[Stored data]
::::

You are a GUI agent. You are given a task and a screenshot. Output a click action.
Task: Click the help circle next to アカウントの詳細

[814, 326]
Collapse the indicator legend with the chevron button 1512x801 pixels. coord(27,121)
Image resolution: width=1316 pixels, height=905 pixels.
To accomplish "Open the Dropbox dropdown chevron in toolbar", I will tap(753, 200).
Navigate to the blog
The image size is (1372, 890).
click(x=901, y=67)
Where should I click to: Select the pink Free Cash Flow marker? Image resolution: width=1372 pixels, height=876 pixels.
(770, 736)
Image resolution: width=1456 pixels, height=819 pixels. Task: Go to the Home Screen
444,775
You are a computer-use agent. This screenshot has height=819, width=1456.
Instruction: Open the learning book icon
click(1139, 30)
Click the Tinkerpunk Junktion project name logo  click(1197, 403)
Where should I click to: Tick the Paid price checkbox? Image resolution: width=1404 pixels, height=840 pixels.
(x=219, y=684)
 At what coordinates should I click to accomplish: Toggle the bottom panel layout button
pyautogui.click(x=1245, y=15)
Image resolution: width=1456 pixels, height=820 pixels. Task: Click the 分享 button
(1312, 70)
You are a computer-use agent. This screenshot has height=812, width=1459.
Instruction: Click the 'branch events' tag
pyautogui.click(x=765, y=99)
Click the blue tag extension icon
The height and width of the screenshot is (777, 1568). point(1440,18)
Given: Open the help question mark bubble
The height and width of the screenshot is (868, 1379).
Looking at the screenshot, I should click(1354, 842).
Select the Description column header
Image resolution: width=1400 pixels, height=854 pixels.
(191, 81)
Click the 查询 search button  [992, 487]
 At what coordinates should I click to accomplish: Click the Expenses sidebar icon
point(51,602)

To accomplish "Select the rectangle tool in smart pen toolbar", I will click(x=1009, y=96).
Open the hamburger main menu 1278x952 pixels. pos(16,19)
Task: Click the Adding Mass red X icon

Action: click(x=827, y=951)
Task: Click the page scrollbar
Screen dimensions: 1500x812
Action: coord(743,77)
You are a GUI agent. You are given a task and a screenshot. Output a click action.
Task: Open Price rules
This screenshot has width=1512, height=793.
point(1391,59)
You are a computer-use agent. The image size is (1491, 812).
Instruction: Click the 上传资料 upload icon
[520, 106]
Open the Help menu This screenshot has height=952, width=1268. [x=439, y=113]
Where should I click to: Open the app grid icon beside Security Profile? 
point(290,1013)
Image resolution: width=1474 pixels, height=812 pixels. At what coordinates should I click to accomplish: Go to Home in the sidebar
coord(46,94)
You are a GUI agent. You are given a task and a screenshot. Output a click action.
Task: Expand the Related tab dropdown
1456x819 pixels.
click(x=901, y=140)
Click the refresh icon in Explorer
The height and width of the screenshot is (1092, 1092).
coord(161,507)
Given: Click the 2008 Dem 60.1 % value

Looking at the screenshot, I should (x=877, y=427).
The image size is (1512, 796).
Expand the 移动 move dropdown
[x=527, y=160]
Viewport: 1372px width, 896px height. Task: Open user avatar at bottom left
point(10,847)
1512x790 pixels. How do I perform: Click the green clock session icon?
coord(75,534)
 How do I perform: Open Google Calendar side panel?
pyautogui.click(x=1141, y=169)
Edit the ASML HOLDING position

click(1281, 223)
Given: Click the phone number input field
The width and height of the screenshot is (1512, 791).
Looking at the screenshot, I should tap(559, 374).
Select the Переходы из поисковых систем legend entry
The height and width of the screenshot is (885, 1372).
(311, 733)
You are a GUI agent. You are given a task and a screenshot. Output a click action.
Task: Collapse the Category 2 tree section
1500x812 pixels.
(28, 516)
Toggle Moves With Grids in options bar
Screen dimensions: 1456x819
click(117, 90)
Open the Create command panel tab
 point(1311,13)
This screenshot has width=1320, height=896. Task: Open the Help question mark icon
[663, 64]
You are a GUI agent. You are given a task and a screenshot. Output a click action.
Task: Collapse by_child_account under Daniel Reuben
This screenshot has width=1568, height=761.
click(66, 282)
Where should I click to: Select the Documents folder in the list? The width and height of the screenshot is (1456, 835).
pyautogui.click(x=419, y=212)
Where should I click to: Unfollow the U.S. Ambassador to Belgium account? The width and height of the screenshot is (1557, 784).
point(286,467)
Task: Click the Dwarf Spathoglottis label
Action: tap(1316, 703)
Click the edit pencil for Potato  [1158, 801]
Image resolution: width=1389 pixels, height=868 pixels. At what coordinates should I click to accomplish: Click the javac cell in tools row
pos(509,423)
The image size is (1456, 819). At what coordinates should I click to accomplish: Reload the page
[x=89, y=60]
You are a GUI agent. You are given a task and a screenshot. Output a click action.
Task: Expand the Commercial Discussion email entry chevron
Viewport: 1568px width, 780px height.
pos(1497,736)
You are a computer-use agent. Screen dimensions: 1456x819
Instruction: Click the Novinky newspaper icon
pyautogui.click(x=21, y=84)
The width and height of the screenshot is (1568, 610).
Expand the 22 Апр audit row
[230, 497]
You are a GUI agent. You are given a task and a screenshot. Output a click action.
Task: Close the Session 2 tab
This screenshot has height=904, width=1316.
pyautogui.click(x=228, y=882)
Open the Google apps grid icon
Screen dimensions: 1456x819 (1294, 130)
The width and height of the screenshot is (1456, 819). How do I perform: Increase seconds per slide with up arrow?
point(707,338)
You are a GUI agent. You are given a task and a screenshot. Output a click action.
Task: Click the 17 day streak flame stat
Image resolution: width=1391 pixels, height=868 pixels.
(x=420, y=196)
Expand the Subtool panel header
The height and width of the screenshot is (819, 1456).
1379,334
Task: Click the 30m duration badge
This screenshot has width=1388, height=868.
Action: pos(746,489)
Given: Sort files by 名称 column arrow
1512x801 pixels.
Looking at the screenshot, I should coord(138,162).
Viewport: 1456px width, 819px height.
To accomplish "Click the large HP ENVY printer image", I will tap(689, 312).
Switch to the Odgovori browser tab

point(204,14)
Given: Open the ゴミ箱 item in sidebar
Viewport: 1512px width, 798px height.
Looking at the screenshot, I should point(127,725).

::::

When a line in the data contains "menu", return it as written.

Open the hamburger main menu 1278x952 pixels. pos(16,19)
Open the Help menu This screenshot has height=952, width=1268. [x=439, y=113]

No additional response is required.